Belçika’da uzun yıllar boya sektöründe hizmet veren Türk şirketi, mahkeme kararıyla bin 53 euro’luk borç yüzünden 2013 iflası açıklandı.
Şirketin sahibi olan 56 yaşındaki evli ve altı çocuk babası Sait Ünan, 20 yıllık şirketinin borcu olmadığı halde, bin 53 euro’luk bir ödeme yüzünden olayın mahkemeye intikal etmesinden sonra kendisine ayrımcılık yapıldığını iddia etti.
Böyle bir uygulamanın Belçikalı firmalarına yapılmadığını ifade eden Sait Ünan, şirketinin iflas gösterildiği günden bu yana mağdur edildiğini ve hakkını hiçbir yerde savunamadığı belirtti.
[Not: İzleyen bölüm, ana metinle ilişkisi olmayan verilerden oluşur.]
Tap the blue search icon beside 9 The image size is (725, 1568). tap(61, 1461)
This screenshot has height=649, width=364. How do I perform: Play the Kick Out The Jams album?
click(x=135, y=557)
Şirketinin iflas edilmesinde birçok ırkçılıkla karşılaştırğının altını çizden Sait Ünan, tır şoförlüğü yaparak, ailesini geçindirmeye çalıştığına da vurgu yaptı.
Bin 53 euro için iflas
2013 yılının sekizinci ayından “Firmanız iflaz etti” diye kendisine bir mektup geldiğini söyleyen Sait Ünan, “Bin 53 euro’luk bir miktar yüzünden mahkemeye gideceğimizi öğrendim. Sekreterime “Mahemeye telefon et, avukatımız gitsin” dedim. Avukat gitmedi veyahut sekreter bildirmedi, orasını net bilmiyorum ama aradan bir buçuk ay sonra kendim gittim. Hakim bana, “Ya paran yok, ödemiyorsun veyahut var ama ödemek istemiyorsun” dedi. Dedim ki, “Hakim bey, üçüncü bir şık var. Bana fatura gelmezse, iadeli taahütlü mektup gelmezse, icra memuru gelmezse, ben bu parayı kime yatıracağım?” diye isyan ettim.
“Bizi bilerek oyaladılar”
Sait Ünan, davaya bakan hakimin bile konuya şaşırdığını belirterek, sonuç itibariyle bilerek oyalandığını ve bu yüzden şirketinin iflas gösterildiğini anlatırken, şu ifadeleri kullandı: “Hakim dosyayı açtı, inceledi ve döndü diğer tarafa “Bizimle dalga mı geçiyorsun. Bin 53 euro için mahkemeyi neden uğraştırıyorsun? İadeli taahütlü mektubunuz yok. İcraya verme yok. Neden bin 53 euro’yu mahkemeye verdiniz?” diye serzenişte bulundu. Bize “Şirketin hesabında para var mı?” diye sordu. “Şirketin hesabında 28 bin euro para var ve 170 bin euro da girecek para var” dedim. İki hafta içerisinde bize bildireceğini söyledi. İflası kaldıracağını bekledik. İki hafta, altı hafta oldu. Altı hafta sonra bize tekrar bir mektup geldi ve kesinlike iflas olduğu belirtildi. İtiraz etmek üzere büyük bir avukata gittik. İtiraz döneminin kapanmasına iki gün kala avukata gittim ancak avukat “İtiraz etmemize gerek olmadığını. Bir şey çıkmaz” diyerek geçiştirdi. Başka bir avukata gittim, o da “Günü geçmiş, yapacak bir şey kalmadı” dedi. Yani bizi bir şekilde oyaladılar. Bunu bilerek yaptılar.”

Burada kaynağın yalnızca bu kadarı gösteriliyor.